从卦中信息看,当前是一个 bgc 线程,在后台标记对象的时候踩到了0区导致的崩溃,经验告诉我,是不是此时的托管堆损坏了? 可以用 !verifyheap 验证下。
0:000> !verifyheap
No heap corruption detected.
从卦中信息看,当前托管堆并没有损坏,作为一个经常为sos输出坑过的人,现在我是不相信这个输出的,所以我要找一下这个 r8 对象到底是什么对象,接下来反汇编下 background_mark_simple 方法。
0:074> ub 00007ffa`fb020c06
clr!WKS::gc_heap::background_mark_simple+0x1a:
00007ffa`fb020bea 0941d3 or dword ptr [rcx-2Dh],eax
00007ffa`fb020bed e048 loopne clr!WKS::gc_heap::background_mark_simple+0x67 (00007ffa`fb020c37)
00007ffa`fb020bef 8b0dd3253c00 mov ecx,dword ptr [clr!WKS::gc_heap::mark_array (00007ffa`fb3e31c8)]
00007ffa`fb020bf5 44850481 test dword ptr [rcx+rax*4],r8d
00007ffa`fb020bf9 7548 jne clr!WKS::gc_heap::background_mark_simple+0x73 (00007ffa`fb020c43)
00007ffa`fb020bfb 44090481 or dword ptr [rcx+rax*4],r8d
00007ffa`fb020bff 4c8b02 mov r8,qword ptr [rdx]

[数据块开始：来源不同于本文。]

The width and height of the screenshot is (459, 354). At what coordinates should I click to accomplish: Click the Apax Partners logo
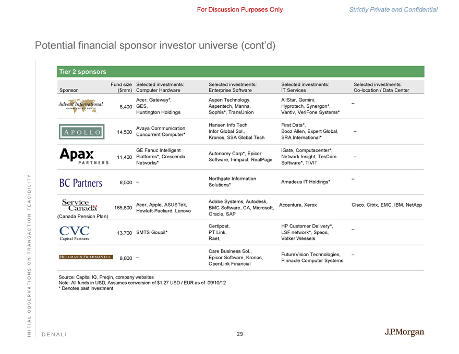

00007ffa`fb020c02 4983e0fe and r8,0FFFFFFFFFFFFFFFEh
0:074> r rdx
rdx=0000003f01000000
0:074> !lno rdx
Before: 0000003f00ffff38 512 (0x200) xxx.xxx
After: 0000003f01000138 32 (0x20) System.String
Heap local consistency confirmed.
0:074> ? 0000003f01000000 - 0000003f00ffff38
Evaluate expression: 200 = 00000000`000000c8
0:074> !do 0000003f00ffff38
Name: xxx.xxx
MethodTable: 00007ffa9c0ac278
EEClass: 00007ffa9c095b20
Size: 512(0x200) bytes
Fields:
MT Field Offset Type VT Attr Value Name
...
00007ffaf9d1da88 40012e6 c8 System.String 0 instance 0000000000000000 k__BackingField
...
经过我上面的一顿分析,原来bgc标记的对象是
3. 继续寻找真相
找不到突破口那就只能从线程栈上去挖,熟悉 bgc 后台标记的朋友应该知道,后台标记会分成三个阶段。
- 初始标记阶段
- 并发标记阶段
- 最终标记阶段
截一张我在 .NET高级调试训练营 PPT里的图。
接下来的问题是这个程序目前处于哪一个阶段呢?根据线程栈上的 revisit_written_pages 方法,很显然是处于第二阶段,在第二阶段中为了能够识别对象修改的情况,CLR 使用了 Win32 的GetWriteWatch函数对内存页进行监控,监控到的脏内存页会在第三阶段做最后的清洗。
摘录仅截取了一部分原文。